WHAT THE TASK REQUIRES: Copy the listing from the line containing "Task: Enable '열릴 때 자동으로 재생' checkbox" through the end of the listing, substituting "tick box" for "checkbox" and keeping everything else the same. Leave the pictures out of your copy.

MATERIAL FOR THE TASK:
* begin *

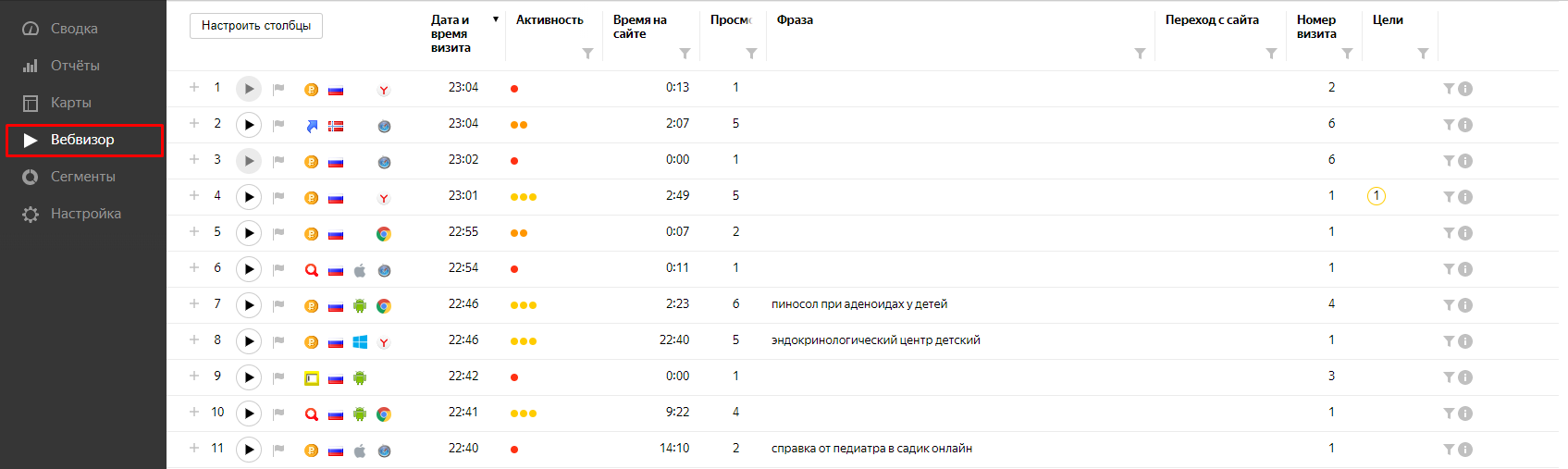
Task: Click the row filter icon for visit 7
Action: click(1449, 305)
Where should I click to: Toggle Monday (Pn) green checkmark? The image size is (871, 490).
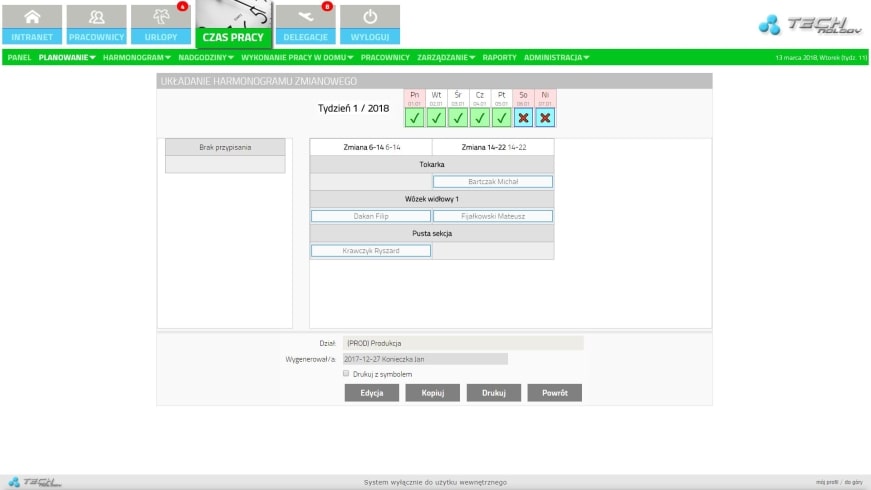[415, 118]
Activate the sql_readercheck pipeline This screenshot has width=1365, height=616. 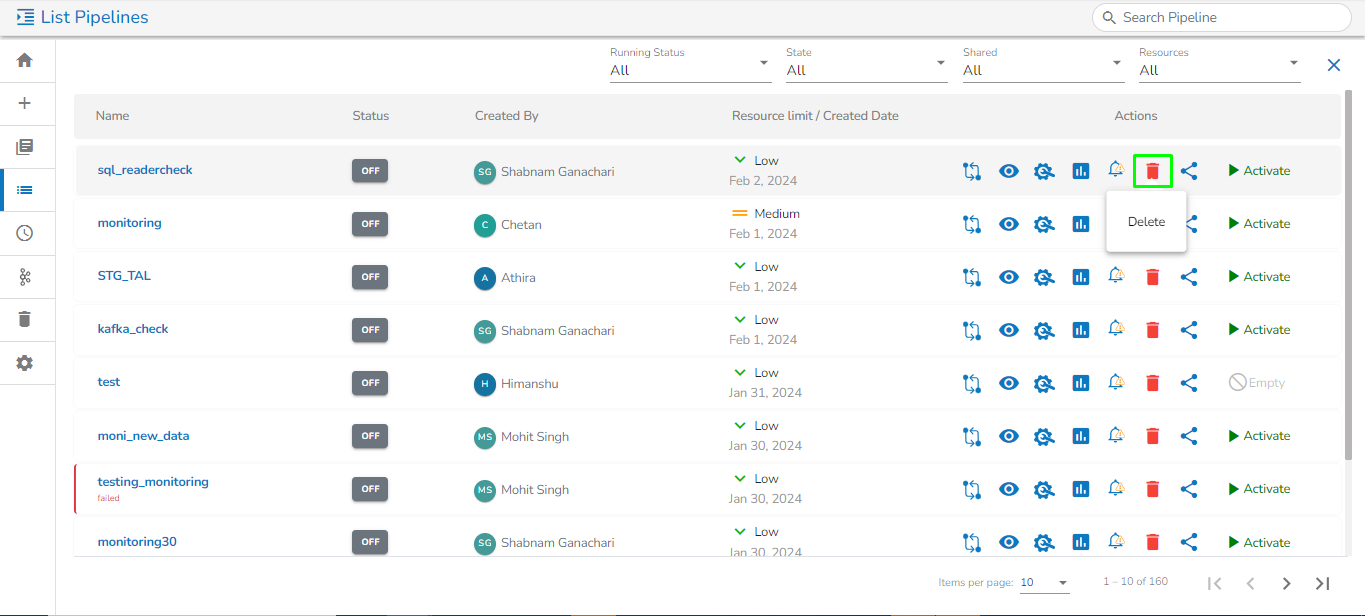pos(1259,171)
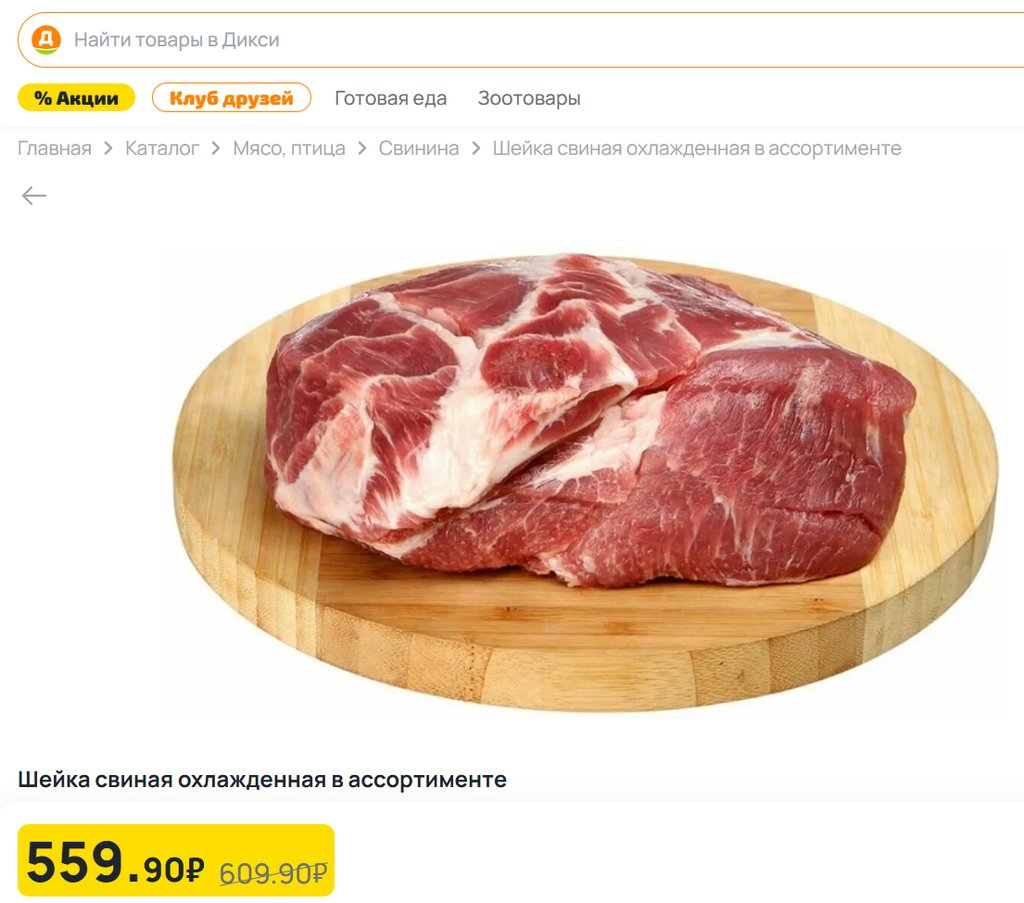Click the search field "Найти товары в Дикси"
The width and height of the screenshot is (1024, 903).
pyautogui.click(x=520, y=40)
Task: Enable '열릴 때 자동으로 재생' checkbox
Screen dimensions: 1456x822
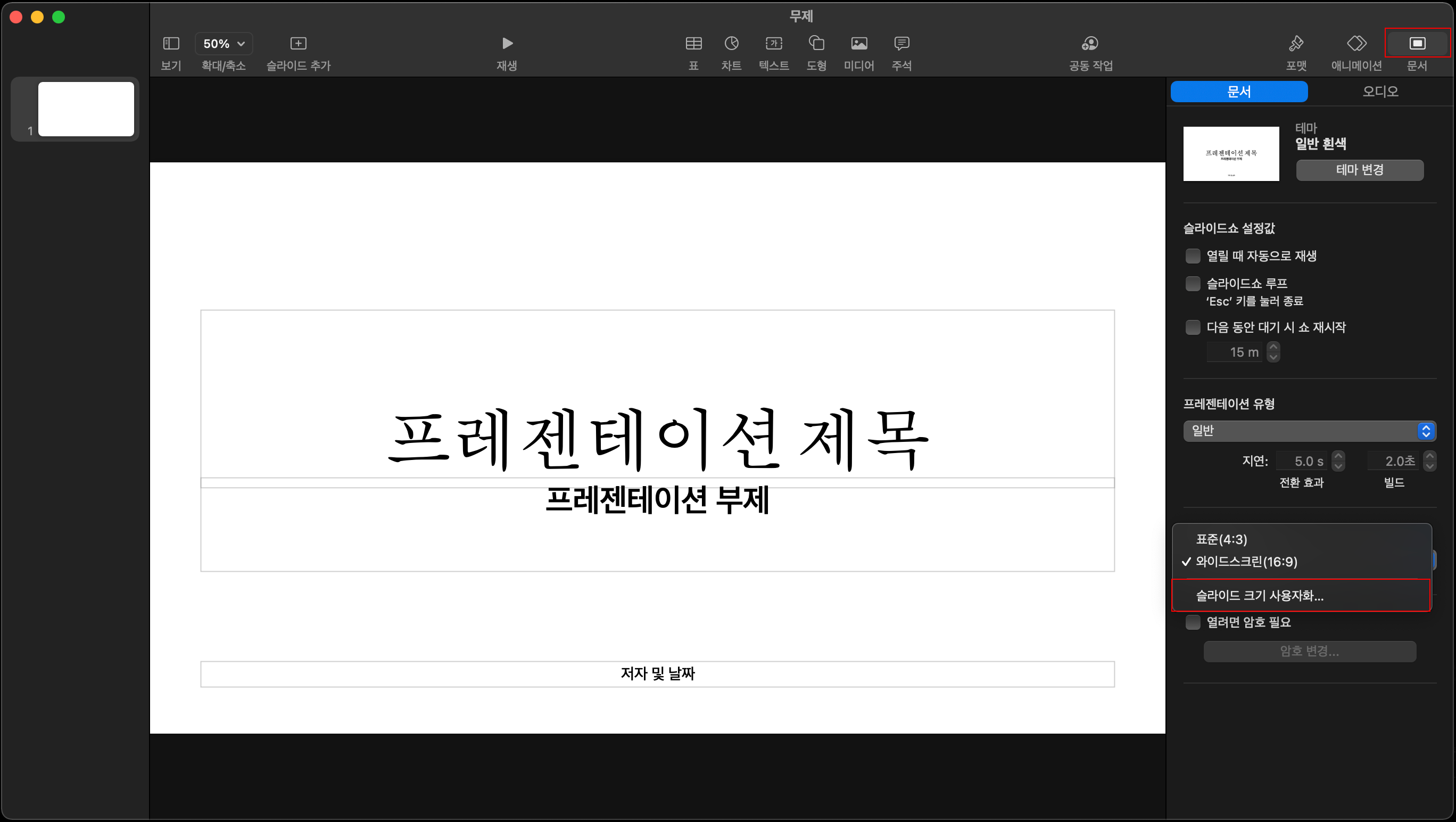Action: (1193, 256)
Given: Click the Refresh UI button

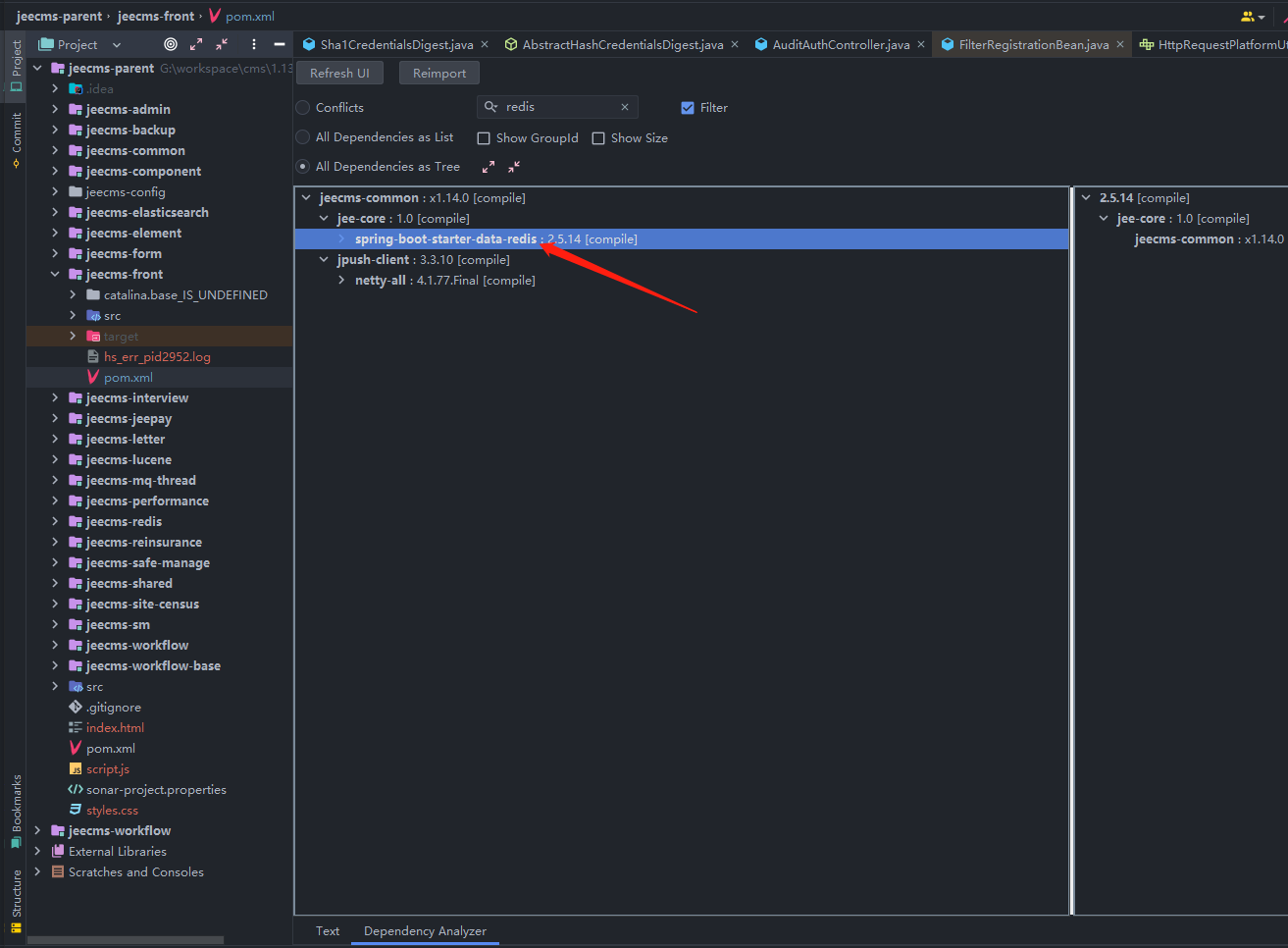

* end *

WRITTEN RESPONSE:
Task: Enable '열릴 때 자동으로 재생' tick box
Screen dimensions: 1456x822
Action: (1193, 256)
Given: Click the Refresh UI button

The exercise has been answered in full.